Born into a Jewish family in 1879 Germany, Einstein grew up as any normal child would. Popular belief has it that he was “weak in mathematics”, at school. But if you read more about him, you realise that he had mastered differential and integral calculus by the age of 14! He excelled in physics too, and obviously showed an inclination towards it very early in his life. Growing up in Munich, he also got seriously interested in philosophy and music, both of which would remain life-long passions. Einstein played the violin, and could fiddle away a Bach or Beethoven violin sonata with ease! When Einstein was 13, his family moved to Italy. After completing his schooling in Munich, Einstein also joined them a year later. In 1895, he enrolled into a secondary school in Switzerland, a country that soon became his adopted home. Study at the Zurich Polytechnic was followed by a job in the Swiss patent office, in Bern, which he got after waiting for a job for more than two years after he had graduated. It is incredible how a lot of Einstein’s most profound discoveries were made while he worked at the patent office, at his “boring job”. I guess it shouldn’t surprise too many of us in India: our most famous scientist, Sir C V Raman, also made several scientific breakthroughs while working as an accountant in the Accountant-General’s office in Calcutta’s central business district!

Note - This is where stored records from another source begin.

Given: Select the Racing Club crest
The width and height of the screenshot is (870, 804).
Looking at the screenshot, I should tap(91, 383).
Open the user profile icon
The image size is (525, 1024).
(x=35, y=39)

Nevertheless, Einstein started publishing scientific papers while continuing for a few years at his day job at the patent office. This resulted in him being conferred a PhD (distance learning at its best!) by the University of Zurich, and by 1908 he was already considered a leading scientist. Over the next several years, Einstein was on the faculty of universities in Bern, Prague, Zurich and Berlin. Meanwhile, Einstein had a tumultuous, and often controversial, personal life. Several famous books  have been written on the subject, especially with new correspondence having come to light over the last few decades. His treatment of his first wife, Mileva Maric, and family is well-documented and notorious – a disowned first child born out of wedlock was abandoned; marriage brought two more children, and divorce destroyed the family: one of his sons ended up being a schizophrenic and killed himself at the age of 20. Einstein already had an affair with his first cousin, Elsa, during his first marriage. After divorce from Mileva in 1919, he married Elsa. She tragically died in 1936, after they had already moved to the United States. Einstein left Europe for good of his own accord in 1933, because by 1932 he had been convinced that things were going to get worse in Germany and detesting anti-Jewish propaganda and totalitarian politics, he did not want to stay there any more. He had a visiting position at the California Institute of Technology (Caltech) and also an offer of a professorship at the Institute for Advanced Study (IAS), Princeton, a fledgling institution then, which gave him an opportunity to leave his native land without causing any flutter. Einstein relinquished his German citizenship and settled in America: first at Caltech, and then IAS, Princeton for the rest of his life.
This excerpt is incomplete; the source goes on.